(Saved entries)
= Beginning of Section =
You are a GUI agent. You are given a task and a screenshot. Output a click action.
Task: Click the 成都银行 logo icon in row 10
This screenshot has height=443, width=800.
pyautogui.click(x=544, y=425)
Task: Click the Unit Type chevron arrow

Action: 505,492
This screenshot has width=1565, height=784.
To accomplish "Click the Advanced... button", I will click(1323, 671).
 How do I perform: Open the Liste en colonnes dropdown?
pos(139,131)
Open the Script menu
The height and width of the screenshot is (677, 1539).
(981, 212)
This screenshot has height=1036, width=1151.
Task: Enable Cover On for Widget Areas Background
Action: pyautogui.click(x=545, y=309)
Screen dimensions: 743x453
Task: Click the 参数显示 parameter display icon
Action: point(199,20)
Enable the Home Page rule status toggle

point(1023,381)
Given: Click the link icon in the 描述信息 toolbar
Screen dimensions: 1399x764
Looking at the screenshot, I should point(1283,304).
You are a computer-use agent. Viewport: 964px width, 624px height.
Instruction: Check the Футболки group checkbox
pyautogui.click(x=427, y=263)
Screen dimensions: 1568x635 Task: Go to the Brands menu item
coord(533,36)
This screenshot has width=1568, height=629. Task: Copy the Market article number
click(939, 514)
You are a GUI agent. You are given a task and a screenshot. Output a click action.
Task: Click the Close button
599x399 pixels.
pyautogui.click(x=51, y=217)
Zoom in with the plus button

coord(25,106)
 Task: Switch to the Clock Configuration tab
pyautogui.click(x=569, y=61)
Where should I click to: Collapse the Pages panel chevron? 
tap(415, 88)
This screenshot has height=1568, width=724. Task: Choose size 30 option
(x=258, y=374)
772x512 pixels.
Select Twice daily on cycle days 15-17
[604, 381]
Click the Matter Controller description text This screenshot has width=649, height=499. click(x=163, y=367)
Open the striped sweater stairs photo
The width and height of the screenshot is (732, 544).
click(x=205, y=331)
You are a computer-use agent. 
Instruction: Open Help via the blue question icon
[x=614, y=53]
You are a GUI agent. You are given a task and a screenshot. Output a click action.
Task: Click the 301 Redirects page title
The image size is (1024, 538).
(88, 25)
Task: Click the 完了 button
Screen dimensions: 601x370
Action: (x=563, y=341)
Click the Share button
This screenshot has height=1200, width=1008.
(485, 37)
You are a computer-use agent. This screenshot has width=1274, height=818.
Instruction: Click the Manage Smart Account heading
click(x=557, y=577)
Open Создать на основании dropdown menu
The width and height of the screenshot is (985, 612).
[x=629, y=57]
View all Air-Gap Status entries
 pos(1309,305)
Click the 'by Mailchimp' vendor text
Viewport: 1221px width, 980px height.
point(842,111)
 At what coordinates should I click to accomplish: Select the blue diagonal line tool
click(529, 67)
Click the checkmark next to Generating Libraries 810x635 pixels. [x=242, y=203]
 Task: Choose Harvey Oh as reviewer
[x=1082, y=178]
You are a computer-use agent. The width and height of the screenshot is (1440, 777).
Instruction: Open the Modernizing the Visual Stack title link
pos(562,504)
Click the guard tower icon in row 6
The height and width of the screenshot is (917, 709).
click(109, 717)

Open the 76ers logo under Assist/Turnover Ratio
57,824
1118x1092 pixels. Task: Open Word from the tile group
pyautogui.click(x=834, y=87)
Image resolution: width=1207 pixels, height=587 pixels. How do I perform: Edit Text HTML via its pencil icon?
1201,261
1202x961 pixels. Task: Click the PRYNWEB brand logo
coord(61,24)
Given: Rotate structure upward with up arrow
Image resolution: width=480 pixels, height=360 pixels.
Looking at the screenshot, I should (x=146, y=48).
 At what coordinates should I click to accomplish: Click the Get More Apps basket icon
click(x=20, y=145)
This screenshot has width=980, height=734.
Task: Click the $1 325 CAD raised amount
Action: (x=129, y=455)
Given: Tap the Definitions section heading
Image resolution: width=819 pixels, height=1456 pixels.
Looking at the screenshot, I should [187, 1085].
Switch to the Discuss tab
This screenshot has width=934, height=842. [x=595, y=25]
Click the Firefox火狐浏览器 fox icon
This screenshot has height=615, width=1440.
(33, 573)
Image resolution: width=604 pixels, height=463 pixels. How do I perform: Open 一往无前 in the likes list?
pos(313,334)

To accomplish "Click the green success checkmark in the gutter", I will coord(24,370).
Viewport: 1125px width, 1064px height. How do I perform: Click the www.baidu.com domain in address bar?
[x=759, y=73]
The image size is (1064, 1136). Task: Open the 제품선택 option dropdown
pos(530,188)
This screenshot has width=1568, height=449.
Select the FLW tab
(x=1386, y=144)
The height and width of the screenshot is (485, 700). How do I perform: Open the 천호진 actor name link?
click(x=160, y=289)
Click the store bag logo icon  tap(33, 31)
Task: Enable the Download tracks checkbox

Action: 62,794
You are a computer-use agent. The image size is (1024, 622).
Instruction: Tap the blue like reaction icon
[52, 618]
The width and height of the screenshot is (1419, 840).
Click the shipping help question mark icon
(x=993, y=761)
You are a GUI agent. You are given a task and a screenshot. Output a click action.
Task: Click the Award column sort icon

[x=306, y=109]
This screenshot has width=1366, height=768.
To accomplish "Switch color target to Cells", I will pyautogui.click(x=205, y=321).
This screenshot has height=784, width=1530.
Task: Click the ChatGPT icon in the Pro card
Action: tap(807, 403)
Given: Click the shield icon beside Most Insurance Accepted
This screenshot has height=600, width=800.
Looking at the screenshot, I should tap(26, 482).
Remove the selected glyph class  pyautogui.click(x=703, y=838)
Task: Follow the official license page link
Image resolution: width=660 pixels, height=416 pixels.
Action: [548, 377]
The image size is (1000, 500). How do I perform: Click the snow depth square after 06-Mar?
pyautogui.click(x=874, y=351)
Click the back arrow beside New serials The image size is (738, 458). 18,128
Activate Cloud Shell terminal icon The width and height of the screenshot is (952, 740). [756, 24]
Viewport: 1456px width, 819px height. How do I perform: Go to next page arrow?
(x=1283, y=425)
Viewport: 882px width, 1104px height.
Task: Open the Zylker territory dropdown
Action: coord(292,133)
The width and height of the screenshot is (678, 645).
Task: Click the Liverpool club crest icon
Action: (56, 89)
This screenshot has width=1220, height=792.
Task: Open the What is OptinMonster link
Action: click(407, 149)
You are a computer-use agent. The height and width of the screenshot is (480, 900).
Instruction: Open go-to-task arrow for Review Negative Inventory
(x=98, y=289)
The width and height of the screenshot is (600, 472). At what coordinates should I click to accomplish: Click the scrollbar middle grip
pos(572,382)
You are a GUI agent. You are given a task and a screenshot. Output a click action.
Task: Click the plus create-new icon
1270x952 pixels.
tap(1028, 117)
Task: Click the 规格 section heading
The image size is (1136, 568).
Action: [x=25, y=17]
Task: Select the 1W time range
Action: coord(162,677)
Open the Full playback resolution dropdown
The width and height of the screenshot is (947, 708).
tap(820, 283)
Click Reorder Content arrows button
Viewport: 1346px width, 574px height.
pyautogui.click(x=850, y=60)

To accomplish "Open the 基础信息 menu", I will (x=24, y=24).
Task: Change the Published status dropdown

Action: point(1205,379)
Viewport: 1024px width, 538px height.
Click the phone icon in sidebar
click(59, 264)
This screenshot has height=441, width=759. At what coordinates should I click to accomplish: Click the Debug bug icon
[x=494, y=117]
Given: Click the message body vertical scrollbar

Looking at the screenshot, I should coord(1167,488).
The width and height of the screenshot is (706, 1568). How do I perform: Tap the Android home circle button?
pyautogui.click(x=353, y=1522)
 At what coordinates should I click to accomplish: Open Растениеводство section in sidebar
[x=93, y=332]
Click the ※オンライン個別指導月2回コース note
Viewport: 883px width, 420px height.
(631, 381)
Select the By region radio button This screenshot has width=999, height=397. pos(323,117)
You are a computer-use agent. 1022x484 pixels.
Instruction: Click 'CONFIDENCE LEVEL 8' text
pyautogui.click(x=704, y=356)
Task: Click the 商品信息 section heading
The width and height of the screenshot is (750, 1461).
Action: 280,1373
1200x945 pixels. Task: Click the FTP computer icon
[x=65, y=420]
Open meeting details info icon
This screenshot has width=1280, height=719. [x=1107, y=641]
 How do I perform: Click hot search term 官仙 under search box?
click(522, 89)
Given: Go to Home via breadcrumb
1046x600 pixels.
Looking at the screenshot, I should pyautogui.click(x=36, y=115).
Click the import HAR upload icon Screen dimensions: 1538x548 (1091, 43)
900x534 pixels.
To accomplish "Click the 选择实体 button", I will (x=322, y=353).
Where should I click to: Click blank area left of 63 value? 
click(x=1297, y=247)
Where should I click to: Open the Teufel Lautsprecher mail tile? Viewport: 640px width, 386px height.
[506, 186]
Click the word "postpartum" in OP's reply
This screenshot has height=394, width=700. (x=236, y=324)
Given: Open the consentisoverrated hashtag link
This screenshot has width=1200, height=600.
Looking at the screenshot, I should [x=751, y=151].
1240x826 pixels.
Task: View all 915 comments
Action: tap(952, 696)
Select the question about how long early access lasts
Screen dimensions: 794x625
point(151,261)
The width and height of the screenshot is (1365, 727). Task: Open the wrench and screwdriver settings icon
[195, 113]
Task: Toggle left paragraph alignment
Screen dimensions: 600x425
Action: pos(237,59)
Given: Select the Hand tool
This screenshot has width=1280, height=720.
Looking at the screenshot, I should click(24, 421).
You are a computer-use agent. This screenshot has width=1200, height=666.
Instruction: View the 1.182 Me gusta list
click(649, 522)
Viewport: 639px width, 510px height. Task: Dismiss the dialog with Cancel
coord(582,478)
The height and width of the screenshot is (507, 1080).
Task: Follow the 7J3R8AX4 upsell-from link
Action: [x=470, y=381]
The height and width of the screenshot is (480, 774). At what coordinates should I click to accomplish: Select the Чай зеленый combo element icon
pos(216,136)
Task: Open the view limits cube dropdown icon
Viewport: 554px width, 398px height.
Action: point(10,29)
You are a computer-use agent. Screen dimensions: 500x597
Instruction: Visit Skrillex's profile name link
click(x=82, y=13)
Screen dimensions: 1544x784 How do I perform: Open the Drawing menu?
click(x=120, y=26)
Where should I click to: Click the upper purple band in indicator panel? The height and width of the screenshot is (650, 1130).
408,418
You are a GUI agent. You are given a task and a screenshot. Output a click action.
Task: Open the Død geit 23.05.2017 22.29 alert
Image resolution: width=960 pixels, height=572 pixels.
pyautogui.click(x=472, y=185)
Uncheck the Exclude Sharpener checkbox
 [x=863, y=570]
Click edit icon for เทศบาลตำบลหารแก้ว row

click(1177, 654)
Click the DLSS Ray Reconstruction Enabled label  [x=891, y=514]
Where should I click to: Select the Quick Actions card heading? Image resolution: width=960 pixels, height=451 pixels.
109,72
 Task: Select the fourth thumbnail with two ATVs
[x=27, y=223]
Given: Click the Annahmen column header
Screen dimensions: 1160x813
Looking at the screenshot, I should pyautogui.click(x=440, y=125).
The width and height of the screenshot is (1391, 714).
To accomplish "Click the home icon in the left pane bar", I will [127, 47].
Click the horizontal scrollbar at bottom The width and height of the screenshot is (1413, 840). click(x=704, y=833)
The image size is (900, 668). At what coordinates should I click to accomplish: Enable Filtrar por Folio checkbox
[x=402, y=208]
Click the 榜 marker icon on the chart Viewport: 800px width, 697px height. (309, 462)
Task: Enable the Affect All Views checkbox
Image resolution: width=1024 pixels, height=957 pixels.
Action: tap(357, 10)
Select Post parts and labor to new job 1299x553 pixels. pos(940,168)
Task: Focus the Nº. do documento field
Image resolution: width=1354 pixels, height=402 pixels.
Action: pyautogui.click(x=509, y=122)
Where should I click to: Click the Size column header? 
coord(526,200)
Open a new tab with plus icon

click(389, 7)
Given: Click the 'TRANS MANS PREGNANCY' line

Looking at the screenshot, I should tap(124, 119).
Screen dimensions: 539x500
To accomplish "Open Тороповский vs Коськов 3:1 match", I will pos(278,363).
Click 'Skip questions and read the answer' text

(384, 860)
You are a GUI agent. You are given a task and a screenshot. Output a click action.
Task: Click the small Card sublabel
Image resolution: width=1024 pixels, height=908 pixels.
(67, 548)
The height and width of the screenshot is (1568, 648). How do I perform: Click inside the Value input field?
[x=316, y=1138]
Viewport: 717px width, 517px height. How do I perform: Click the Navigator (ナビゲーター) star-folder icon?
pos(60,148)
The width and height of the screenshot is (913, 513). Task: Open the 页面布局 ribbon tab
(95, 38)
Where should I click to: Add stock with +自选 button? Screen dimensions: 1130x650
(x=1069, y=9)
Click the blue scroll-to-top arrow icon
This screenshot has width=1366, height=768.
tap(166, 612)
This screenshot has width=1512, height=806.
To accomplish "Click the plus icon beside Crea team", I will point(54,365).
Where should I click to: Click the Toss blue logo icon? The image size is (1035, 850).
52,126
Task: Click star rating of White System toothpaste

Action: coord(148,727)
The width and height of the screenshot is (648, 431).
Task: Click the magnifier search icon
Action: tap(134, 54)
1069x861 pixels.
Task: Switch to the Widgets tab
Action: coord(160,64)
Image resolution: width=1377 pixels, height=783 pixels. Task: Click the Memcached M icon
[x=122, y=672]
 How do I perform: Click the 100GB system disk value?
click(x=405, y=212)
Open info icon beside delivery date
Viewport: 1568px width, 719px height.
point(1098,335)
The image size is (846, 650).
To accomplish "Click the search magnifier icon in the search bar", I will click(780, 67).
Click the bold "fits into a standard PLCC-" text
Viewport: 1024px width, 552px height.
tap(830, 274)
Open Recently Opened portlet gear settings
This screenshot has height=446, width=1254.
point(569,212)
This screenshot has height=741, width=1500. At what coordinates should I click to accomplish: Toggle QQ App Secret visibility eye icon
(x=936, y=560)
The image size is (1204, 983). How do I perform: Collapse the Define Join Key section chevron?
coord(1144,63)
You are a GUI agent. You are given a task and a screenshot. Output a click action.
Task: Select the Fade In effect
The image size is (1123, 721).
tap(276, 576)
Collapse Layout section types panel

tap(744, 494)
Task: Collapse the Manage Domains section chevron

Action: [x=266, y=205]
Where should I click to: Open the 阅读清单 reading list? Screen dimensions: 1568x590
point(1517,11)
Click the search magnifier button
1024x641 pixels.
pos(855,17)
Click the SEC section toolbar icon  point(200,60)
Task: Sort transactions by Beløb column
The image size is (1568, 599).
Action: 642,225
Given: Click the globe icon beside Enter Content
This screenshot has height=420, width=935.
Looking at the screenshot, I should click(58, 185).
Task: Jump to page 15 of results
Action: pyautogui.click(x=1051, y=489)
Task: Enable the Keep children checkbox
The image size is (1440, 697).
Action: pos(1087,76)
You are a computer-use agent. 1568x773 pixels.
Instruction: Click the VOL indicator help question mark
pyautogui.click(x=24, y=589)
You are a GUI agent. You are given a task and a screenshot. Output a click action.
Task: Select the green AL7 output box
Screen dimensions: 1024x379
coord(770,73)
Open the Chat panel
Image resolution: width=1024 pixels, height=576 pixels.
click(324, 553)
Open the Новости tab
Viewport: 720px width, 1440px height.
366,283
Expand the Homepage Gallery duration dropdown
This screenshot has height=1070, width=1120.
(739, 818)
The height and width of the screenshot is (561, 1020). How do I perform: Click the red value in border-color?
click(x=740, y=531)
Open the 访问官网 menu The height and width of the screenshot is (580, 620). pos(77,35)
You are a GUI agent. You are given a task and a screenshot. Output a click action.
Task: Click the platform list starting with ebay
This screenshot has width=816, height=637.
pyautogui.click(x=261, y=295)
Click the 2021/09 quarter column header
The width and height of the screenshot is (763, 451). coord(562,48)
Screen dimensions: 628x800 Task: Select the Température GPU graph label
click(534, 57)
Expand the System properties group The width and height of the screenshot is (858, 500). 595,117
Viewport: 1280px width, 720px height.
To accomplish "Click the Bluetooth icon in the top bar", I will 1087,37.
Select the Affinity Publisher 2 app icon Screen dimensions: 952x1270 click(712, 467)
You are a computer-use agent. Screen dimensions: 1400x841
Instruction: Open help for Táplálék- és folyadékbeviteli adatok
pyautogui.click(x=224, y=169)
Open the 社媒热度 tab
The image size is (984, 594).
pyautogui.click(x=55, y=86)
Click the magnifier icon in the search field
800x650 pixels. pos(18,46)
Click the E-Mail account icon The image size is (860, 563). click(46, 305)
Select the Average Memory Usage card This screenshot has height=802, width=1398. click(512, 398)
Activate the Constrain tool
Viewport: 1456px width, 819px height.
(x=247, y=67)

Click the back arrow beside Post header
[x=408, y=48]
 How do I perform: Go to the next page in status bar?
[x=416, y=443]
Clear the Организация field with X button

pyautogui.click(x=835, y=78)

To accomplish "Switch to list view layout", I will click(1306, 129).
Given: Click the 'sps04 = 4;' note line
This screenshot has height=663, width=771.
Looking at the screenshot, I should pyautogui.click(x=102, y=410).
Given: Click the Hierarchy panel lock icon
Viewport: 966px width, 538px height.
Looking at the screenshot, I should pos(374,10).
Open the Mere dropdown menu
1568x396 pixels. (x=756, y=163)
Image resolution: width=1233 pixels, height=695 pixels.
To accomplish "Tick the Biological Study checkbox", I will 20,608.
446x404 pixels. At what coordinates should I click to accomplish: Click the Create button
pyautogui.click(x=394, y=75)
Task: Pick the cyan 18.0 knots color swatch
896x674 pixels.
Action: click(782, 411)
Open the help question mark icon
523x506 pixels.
= End of Section =
→ **EXERCISE INSTRUCTIONS**
Both the first line of the data above and the line with "This screenshot has width=1565, height=784." must be included; please return exactly those lines and the ones between them.

→ **EXERCISE RESPONSE**
You are a GUI agent. You are given a task and a screenshot. Output a click action.
Task: Click the 成都银行 logo icon in row 10
This screenshot has height=443, width=800.
pyautogui.click(x=544, y=425)
Task: Click the Unit Type chevron arrow

Action: 505,492
This screenshot has width=1565, height=784.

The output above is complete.